## WRITTEN TASK
Reproduce verbatim the lines of the records below, beginning with the line that contains "coordinates (1368, 28)." and ending after the line that contains "coordinates (680, 665).".

## EXERCISE MATERIAL
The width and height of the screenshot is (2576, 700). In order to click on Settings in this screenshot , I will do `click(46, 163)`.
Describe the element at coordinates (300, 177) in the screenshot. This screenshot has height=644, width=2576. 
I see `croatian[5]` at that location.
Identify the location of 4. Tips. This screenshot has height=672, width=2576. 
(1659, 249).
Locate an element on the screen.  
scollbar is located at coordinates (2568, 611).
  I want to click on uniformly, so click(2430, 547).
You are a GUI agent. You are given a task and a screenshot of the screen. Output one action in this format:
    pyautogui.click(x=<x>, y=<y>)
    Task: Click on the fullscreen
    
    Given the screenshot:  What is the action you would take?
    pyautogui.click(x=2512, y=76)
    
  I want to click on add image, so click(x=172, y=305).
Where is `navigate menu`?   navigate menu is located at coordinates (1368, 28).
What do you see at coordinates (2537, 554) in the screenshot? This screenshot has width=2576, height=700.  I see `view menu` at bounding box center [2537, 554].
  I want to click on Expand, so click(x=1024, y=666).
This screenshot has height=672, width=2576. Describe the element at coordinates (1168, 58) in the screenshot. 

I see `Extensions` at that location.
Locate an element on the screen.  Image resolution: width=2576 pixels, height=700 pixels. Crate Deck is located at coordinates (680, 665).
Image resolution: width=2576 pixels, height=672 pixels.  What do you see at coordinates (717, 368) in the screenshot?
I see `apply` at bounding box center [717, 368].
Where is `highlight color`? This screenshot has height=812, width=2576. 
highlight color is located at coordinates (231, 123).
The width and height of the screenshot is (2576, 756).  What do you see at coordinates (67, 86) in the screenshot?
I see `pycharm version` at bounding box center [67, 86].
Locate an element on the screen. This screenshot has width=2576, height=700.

## EXERCISE SOLUTION
Where is `navigate menu`?   navigate menu is located at coordinates (1368, 28).
What do you see at coordinates (2537, 554) in the screenshot? This screenshot has width=2576, height=700.  I see `view menu` at bounding box center [2537, 554].
  I want to click on Expand, so click(x=1024, y=666).
This screenshot has height=672, width=2576. Describe the element at coordinates (1168, 58) in the screenshot. 

I see `Extensions` at that location.
Locate an element on the screen.  Image resolution: width=2576 pixels, height=700 pixels. Crate Deck is located at coordinates (680, 665).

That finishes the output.